Open dalazymodder opened 1 month ago
what kind of test did you performed on prosody code?
I took two different sound bytes and changed the line
z2 = model.encoder(codes[0], codes[1], timbre2, use_p_code=False, n_c=1)
line 103 to
z2 = model.encoder(codes2[0], codes[1], timbre, use_p_code=False, n_c=1)
this should make it so it only outputs the file with prosody changed between the two different sound files right?
But if you look at the resulting files they appear to be identical for the the unedited reconstruction vs the new one that should have different prosody.
I also tried changing the code to this, which changed content and prosody.

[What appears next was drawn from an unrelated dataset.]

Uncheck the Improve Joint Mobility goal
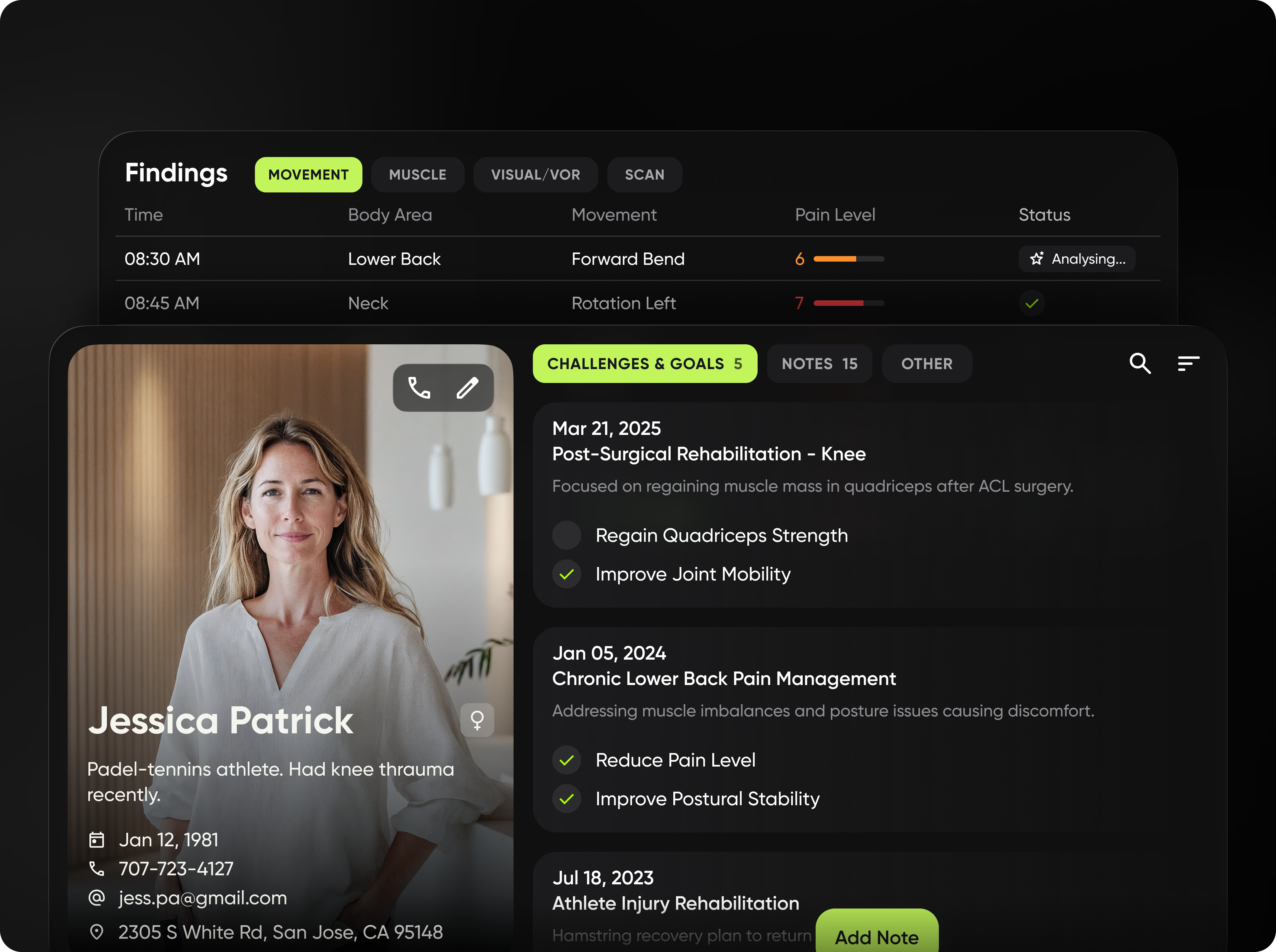 coord(566,574)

z2 = model.encoder(codes[0], codes2[1], timbre, use_p_code=False, n_c=1)
Sorry if I got anything wrong I'm a novice at this but isnt the prosody kind of like the emotion and timing of the speech?
I did add some lines to pad both audio files to same length, but I don't think that should affect the prosody.
def main(args): source = args.source target = args.target source_audio = librosa.load(source, sr=24000)[0] ref_audio = librosa.load(target, sr=24000)[0]
# Find the length of the longest audio and add a small buffer (e.g., 1 second)
max_length = max(len(source_audio), len(ref_audio))
target_length = max_length + 24000 # Add 1 second (24000 samples at 24kHz)
# Pad both audios to the target length
source_audio = np.pad(source_audio, (0, target_length - len(source_audio)), mode='constant')
ref_audio = np.pad(ref_audio, (0, target_length - len(ref_audio)), mode='constant')
# Convert to torch tensors
source_audio = torch.tensor(source_audio).unsqueeze(0).float().to(device)
ref_audio = torch.tensor(ref_audio).unsqueeze(0).float().to(device)
Thanks for your experiment. It was very helpful for us to understand what exactly the prosody component stands for. I will try to replicate your experiment myself, and will tell you if I could give you any explanations about this.
I tried to test the code some specifically for prosody but it seemed like the prosody was tied to codes[1] with the content?